How we will remember: the new age of digital photos

We've come an awful long way from albums full of print photos - and much of that journey has come in the last few months. This is how we will live - and remember.

There’s an old saying that you go bankrupt in two ways: slowly, and then all at once. Rather more cheerfully, the same can be said of changed to the way we live.

Things slowly change around us: we start taking digital photos, rather than print ones. We slowly shift to taking the majority of our photos on our phone. Our photographic ecosystem – our memories – become digital. And then new services arise to deal with that. In the last six months, the way I think about my photos has changed completely.

When I was growing up, the classic answer to the question “what would you save from a burning house once your family are safe?” was “my photograph albums”. All those irreplaceable memories – left to the fire? A horrible thought. Even in the digital age, I used to store backups of my photos on CDs, in a locked desk draw at work. In the years since I ceased to have a “normal” job, I’ve fretted about the lack of places for secure off-site backup.

No longer.

A few weeks ago, my daughter had her third birthday party. Just before I went yo bed that evening, I downloaded the photos onto my Mac from my new camera – and went to bed, knowing that the photos were safe. Why? Well, within a couple of hours at the very most, they’d be in multiple places.

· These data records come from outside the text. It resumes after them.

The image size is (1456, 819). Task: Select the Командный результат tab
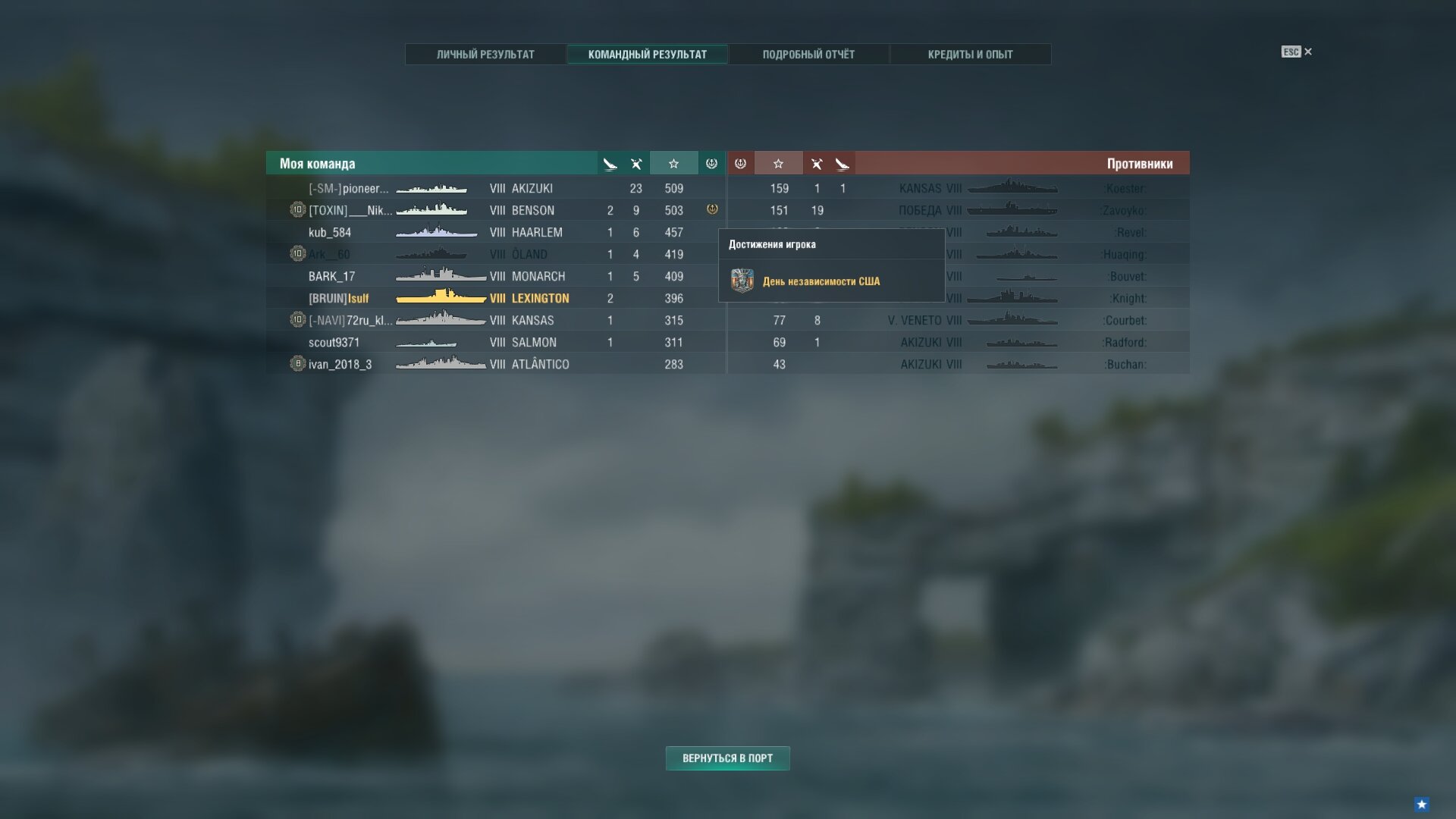647,55
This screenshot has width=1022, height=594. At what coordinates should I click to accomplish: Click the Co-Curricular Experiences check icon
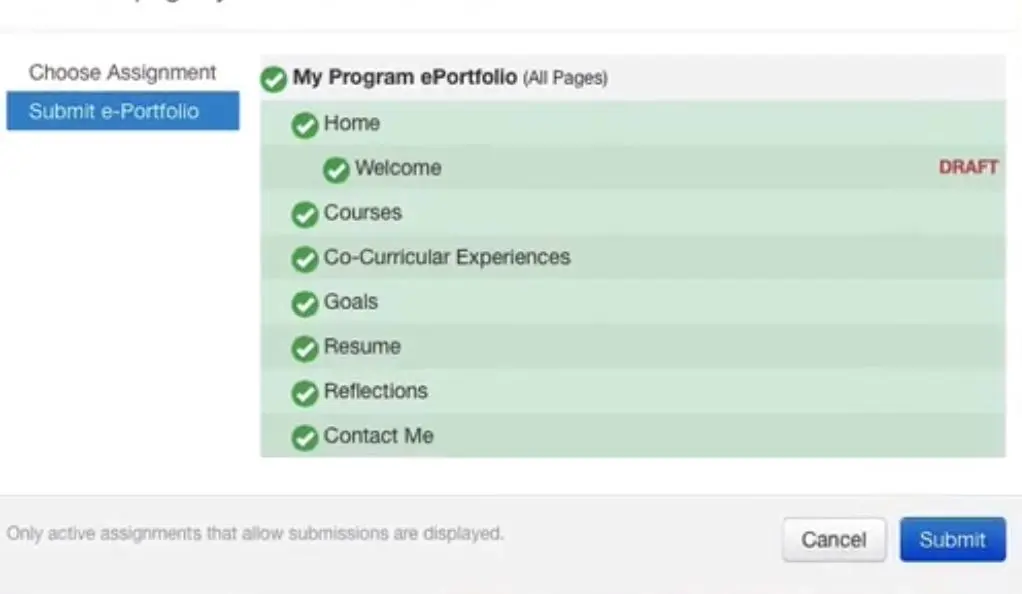coord(304,260)
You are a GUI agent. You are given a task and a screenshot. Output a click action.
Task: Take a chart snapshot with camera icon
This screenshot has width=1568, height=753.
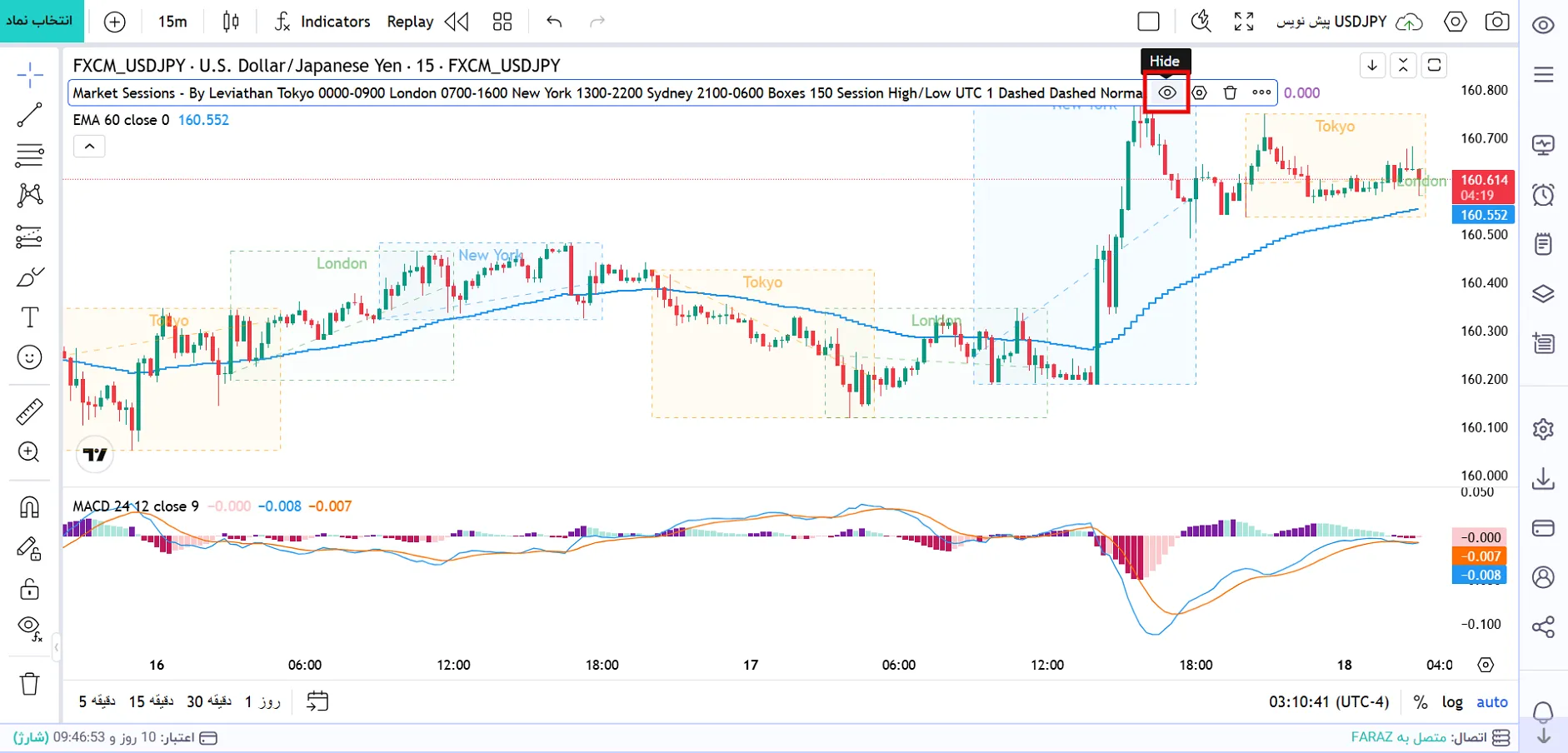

Sending photos to the cloud

Photos mac updated

From my laptop:

  • Backed up to iCloud as part of Apple’s new iCloud Photo Library
  • Downloaded onto the desktop Mac’s copy of Photos (which holds the complete library) (3 copies now exist – one on each of the Macs, and one in the cloud)
  • Backed up locally via Time Machine) (4 copies now exist)
  • Backed up off-site via Backblaze (5 copies now exist)
  • Backed up to Google Photos via their uploader app (6 copies now exist).

Within a very short space of time, I have three local copies of the images and three cloud copies. That’s about as safe as an image can be.

I could just as easily add backup to Flickr, OneDrive or Dropbox to the equation – but I feel like that’s quite enough places as it is.

From replication to sophistication

But of course, it’s about more than just safety. Those images are now available to me anywhere I can get an internet connection. And with Google Photos in particular, I can search and explore those images in ways I couldn’t before. From simple searches:

Google photos -  berlin search

To more complex ones:

Google photos search:  german architecture

Accessible everywhere, searchable, editable and sharable. My photos are now so much more useful than they were sat in a print album. And they’re so very much safer, too.

I took my first digital photo nearly 14 years ago, so this has been a slow journey. But the complete transformation in the last few months as a completely digital photo ecosystem emerges is profound.

Our photos changes slowly – and then all at once.

That’s how technology changes how we will live.